Notant que le traité de 1967, signé par 136 États, contient déjà une interdiction inconditionnelle du déploiement d’armes de destruction massive dans l’espace, la Fédération de Russie a estimé que le projet de texte visait à utiliser le Conseil pour introduire de nouvelles restrictions qui n’avaient été enregistrées nulle part auparavant, y compris dans le traité de 1967, et ce, sans discussion préalable entre experts.
À l’appui de ces arguments, la Fédération de Russie a justifié sa proposition d’amendement déposée le 24 avril, qui appelait les États à prendre des mesures urgentes pour interdire complètement le déploiement de tout type d’armement dans l’espace.

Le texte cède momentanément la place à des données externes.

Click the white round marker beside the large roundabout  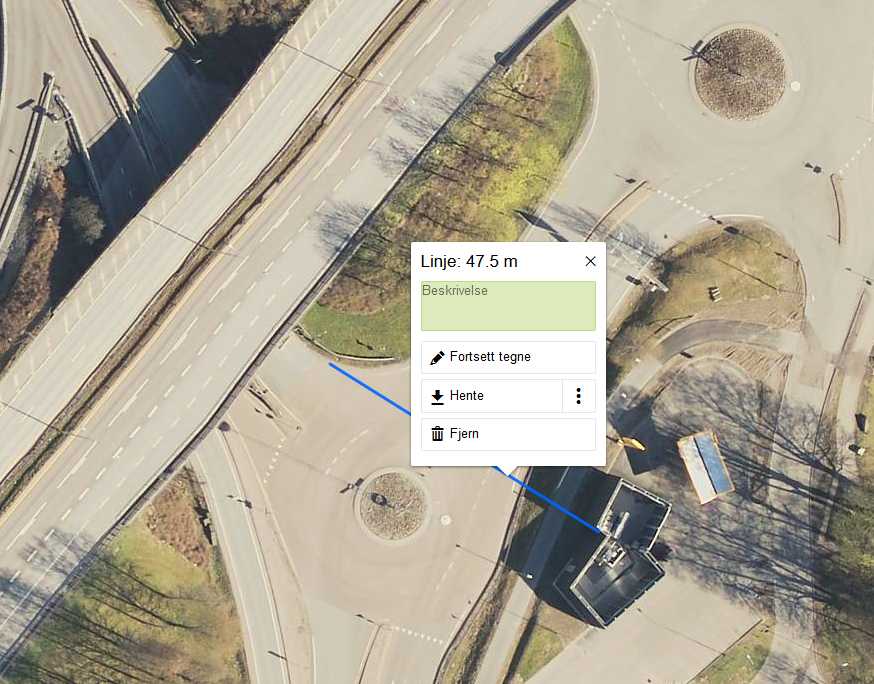coord(795,86)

Affirmant que cette proposition allait « bien plus loin que le projet de résolution américain » pour empêcher une course aux armements dans l’espace, elle a soutenu que cet ajout aurait contribué aux négociations sur un document multilatéral juridiquement contraignant, au cours desquelles seraient discutées les propositions américaines de nouvelles obligations relatives au développement d’armes de destruction massive spécifiquement destinées à être déployées dans l’espace.

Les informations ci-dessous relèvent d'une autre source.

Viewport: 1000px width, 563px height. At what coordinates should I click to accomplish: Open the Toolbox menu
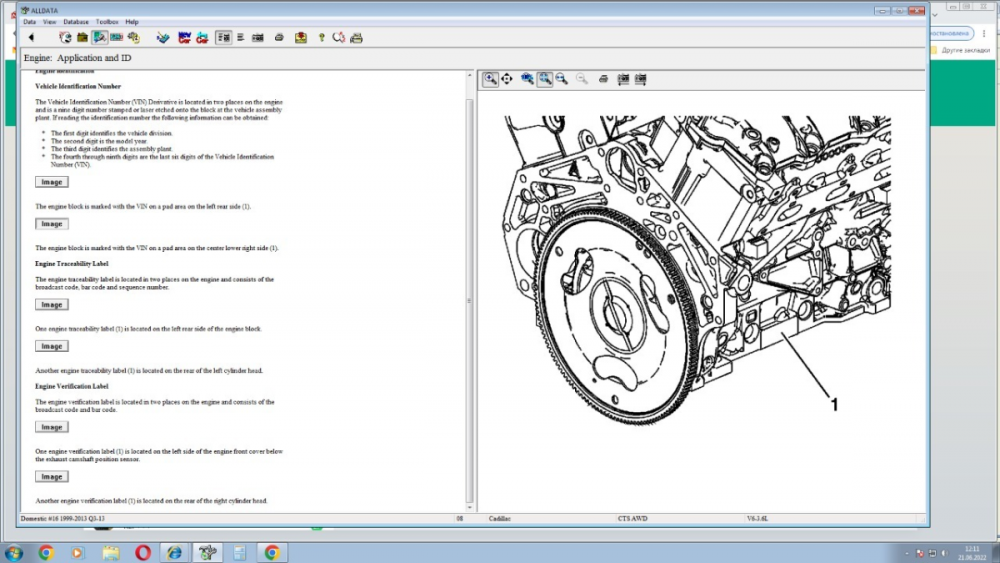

Or, les coauteurs américains et japonais s’y sont catégoriquement opposés sans apporter d’explication, s’est-elle désolée, notant que « les doctrines militaires de presque tous les principaux pays occidentaux prévoient désormais l’exploitation militaire de l’espace ». C’est ainsi, a-t-elle rappelé, que les États-Unis ont fait obstacle à toutes les initiatives visant à empêcher une course aux armements dans l’espace, notamment la proposition sino-russe relative à un projet de traité sur la prévention du placement d’armes dans l’espace extra-atmosphérique. De même, elle a indiqué avoir préparé un projet de résolution « alternatif », afin d’empêcher que l’espace ne se transforme en une nouvelle zone de tension et de confrontation armée ».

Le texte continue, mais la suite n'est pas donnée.